Pharmacoeconomic evaluation: A tool in medical decision making

1-031On July 9, Michael Iskedjian, BPharm, MSc , delivered a public lecture on “Pharmacoeconomic evaluation: A tool in medical decision making” within the Public Health Seminar Series organized by the College of Health Sciences (CHS) at the American University of Armenia.
Scarcity of healthcare resources, availability of diverse interventions for the same conditions and renewed interest for orphan diseases have contributed to the need for new tools in medical decision making. One such powerful tool is the micro application of health economic principals, or pharmacoeconomics, to simultaneously compare both costs and outcomes of interventions.
The lecture reviewed the principles of pharmacoeconomics, and described each step in an economic evaluation, such as definition of objectives, perspective, study horizon, analytic type, determination of outcomes, determination of costs, modeling approach, and other issues. Emphasis was given on costing approaches, including different types of valuation of resources and calculation of direct/indirect costs, as well as the various types of pharmacoeconomic analyses and their respective type of outcomes, i.e., cost-effectiveness with clinical outcomes, cost-utility with humanistic outcomes (based on quality of life) and cost-benefit with monetary outcomes (both costs and outcomes in financial terms).
Michael Iskedjian has a BPharm degree from the University of Montreal and a MSc (Pharm. Admin.) degree from the University of Toronto . He has extensive experience in both pharmaceutical practice (as manager and owner) and healthcare research (in both academia and consulting).
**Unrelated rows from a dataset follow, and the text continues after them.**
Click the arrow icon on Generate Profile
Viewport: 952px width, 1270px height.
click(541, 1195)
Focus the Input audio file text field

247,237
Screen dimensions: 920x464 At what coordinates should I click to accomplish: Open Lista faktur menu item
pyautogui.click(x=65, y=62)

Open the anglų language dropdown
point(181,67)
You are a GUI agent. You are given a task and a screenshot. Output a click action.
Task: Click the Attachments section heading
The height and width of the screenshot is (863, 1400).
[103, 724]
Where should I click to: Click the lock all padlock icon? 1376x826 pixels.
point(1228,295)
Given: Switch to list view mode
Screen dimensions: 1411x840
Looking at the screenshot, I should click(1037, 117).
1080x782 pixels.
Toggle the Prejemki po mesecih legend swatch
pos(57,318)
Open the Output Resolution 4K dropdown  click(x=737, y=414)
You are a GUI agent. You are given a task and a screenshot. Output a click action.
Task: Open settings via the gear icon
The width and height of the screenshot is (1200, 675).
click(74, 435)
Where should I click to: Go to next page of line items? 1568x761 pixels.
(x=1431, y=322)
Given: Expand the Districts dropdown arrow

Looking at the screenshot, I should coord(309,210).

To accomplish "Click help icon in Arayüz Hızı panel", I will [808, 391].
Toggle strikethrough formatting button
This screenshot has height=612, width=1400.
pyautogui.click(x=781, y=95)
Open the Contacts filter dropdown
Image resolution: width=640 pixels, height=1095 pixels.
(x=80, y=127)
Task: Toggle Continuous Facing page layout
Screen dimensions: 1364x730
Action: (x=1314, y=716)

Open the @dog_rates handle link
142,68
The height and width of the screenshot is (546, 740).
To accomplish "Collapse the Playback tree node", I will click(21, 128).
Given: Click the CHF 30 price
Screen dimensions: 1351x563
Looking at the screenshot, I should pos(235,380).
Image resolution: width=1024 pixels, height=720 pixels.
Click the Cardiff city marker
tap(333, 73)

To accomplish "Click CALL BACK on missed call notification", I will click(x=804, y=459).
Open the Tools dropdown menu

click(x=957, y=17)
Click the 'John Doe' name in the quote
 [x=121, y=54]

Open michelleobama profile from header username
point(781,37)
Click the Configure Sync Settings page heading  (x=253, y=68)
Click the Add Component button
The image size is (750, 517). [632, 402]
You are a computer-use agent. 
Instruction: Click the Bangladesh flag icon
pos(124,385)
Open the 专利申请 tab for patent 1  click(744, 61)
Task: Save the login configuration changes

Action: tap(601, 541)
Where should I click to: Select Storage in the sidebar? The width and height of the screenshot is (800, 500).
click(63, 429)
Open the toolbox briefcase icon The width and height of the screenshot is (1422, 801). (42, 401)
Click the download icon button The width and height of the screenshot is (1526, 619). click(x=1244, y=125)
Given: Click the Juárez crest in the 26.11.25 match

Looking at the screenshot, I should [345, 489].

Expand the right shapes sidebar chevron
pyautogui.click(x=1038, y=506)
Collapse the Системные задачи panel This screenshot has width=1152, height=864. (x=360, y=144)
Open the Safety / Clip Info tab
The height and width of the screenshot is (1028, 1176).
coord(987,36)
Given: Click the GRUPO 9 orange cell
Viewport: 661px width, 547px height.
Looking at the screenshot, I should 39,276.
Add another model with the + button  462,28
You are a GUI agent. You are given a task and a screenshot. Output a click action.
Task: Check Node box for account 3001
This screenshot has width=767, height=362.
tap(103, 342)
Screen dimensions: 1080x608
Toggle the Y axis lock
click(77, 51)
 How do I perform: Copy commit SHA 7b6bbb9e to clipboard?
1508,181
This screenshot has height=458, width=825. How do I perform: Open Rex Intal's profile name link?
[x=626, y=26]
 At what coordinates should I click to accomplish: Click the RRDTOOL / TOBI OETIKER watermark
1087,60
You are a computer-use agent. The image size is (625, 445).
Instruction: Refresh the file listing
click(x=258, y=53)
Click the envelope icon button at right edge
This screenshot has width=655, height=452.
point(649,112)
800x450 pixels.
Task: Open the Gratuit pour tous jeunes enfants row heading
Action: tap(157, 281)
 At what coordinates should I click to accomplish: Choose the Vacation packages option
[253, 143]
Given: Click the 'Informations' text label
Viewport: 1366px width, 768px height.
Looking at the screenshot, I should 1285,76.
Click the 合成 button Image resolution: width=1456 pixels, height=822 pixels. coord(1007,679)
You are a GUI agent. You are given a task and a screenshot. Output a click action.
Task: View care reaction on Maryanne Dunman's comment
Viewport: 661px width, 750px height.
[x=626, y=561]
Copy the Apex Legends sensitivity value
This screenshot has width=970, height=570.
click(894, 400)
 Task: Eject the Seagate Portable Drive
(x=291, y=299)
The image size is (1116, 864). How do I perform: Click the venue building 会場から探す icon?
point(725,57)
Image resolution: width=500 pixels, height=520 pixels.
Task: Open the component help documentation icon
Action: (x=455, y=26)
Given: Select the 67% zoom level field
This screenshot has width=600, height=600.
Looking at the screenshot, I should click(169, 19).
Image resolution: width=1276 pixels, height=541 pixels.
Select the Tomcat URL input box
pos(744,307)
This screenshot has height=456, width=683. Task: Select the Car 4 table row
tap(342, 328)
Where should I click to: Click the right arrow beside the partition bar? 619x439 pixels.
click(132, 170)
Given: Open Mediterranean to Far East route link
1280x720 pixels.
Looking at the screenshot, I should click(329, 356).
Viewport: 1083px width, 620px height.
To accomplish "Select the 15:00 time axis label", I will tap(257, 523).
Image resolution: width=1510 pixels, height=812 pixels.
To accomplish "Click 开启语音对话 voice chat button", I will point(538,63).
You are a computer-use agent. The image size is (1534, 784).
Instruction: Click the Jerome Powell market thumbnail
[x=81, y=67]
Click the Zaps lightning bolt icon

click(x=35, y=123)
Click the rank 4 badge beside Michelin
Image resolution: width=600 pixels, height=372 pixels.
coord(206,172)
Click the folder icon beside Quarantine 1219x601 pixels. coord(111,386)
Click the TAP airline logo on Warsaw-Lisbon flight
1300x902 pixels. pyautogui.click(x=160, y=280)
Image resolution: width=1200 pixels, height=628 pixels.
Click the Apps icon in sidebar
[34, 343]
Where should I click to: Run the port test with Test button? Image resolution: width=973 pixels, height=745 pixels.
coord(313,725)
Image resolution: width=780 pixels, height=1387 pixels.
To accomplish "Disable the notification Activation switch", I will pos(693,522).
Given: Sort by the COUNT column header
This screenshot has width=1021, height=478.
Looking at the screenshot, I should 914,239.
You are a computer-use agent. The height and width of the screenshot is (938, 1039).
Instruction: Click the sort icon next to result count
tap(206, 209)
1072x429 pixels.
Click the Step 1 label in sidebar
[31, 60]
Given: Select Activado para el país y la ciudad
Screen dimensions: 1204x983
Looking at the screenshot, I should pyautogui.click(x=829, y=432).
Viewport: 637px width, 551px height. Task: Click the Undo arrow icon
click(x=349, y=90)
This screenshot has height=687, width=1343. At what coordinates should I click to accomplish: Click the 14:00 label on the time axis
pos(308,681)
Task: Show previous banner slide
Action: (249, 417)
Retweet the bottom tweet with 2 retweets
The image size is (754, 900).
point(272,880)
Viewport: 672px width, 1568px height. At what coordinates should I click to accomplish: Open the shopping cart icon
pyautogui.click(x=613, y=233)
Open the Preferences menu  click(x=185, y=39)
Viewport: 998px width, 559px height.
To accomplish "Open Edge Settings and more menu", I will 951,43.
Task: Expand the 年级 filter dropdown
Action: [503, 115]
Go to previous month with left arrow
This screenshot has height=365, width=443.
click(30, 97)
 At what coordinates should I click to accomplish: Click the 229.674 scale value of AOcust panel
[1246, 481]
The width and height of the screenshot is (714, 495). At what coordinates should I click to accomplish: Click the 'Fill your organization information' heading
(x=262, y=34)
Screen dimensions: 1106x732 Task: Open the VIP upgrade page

At Pharm Ideas , the research and consulting company he founded in 1994, he has covered several areas of population-based healthcare research, including medical outcomes research, pharmacoeconomics and pharmacoepidemiology. He has published over 45 peer-reviewed articles, more than 60 abstracts, and has given more than 95 presentations at medical and scientific meetings. He has also acted as reviewer for over 25 scientific journals, and sits on the editorial board of two journals specialized in pharmacoeconomics and outcomes research.